Outer Banks is a teen adventure series about a group of young people from the poor side of an island community, who go looking for a sunken ship and the hidden treasure inside. In addition to fun characters and an exciting adventure story, the show lightly touches on some of the class problems faced by the characters. Ultimately, though, Outer Banks is just a good time — and I’ll definitely be watching beyond the first season.
I watched the first episode of The Midnight Club, in which a young woman with terminal decides to live in a hospice for young people when she discovers the story of another young person who experiences a strangely miraculous recovery at the place. After only a single episode in, I’m interested to learn more about the characters and how the act of storytelling will bring them together and allow them to explore the deeper mystery of the house.

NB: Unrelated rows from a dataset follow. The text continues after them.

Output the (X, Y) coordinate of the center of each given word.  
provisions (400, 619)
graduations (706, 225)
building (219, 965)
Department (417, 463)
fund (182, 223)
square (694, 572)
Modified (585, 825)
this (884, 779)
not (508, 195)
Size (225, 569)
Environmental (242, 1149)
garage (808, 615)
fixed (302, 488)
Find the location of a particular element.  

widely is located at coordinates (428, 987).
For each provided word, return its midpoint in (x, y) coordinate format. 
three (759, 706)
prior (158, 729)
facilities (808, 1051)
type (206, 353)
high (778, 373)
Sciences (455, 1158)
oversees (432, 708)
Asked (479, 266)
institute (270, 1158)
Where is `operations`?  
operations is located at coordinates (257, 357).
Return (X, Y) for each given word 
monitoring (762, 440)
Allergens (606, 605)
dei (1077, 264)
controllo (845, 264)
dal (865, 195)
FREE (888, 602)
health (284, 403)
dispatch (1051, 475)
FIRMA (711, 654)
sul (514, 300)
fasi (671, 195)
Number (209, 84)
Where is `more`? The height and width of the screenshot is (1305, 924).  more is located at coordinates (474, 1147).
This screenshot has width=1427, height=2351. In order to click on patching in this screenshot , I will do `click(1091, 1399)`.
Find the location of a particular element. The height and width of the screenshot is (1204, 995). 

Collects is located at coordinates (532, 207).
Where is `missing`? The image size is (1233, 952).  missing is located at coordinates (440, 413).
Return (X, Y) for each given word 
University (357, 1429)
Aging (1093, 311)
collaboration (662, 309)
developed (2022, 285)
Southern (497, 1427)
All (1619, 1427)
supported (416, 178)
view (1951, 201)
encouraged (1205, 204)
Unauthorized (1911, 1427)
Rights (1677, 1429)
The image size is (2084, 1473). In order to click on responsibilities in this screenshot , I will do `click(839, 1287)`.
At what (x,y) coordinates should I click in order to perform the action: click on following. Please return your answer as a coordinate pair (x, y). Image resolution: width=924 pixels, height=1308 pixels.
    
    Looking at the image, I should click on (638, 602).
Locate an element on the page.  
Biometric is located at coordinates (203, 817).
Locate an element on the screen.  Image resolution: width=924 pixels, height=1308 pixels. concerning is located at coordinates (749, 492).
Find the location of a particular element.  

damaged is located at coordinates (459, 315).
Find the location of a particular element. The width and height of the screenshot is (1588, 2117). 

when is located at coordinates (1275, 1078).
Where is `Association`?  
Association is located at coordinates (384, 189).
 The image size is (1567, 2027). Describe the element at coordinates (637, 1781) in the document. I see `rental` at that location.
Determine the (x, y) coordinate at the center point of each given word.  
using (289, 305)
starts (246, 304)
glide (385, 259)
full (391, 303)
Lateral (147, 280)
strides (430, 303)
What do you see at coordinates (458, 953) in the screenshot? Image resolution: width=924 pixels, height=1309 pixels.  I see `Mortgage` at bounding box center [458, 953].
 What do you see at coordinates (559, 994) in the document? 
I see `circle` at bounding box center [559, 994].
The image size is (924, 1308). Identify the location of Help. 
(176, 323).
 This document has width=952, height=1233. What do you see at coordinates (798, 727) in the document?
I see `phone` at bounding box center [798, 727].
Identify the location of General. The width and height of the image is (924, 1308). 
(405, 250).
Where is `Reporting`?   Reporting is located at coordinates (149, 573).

My friend and I started watching the first season of You — told from the point of view of a stalker, which is uncomfortable in the way it creates sympathy for him, considering all the way’s he manipulates the woman he’s stalking. It was interesting for a while, but we both started to get bored and so have moved on. Not sure if I’ll come back to this one or not.
Since I now have a separate website for game design, I’ve decided to put my games round ups over there, as it thematically makes more sense — especially with this specific post, which is running particularly long anyway. I don’t know if I’m going to do this in the long term, since it means I’m going to have to link back and forth between the posts. But I’m going to try it for now and see how it goes.
In the meantime, here’s the list of games I’ve played in the last two months:
- Signalis (2022, rose-engine)
- Vampire Survivors (2022, Luca Galante)
- Fallout: New Vegas (2010, Obsidian Entertainment)
- Outlanders (2019, Outbox)
- Fiasco (2009 table-top game from Bully Pulpit Games)
That’s it for me! What are you reading? Watching? Loving right now?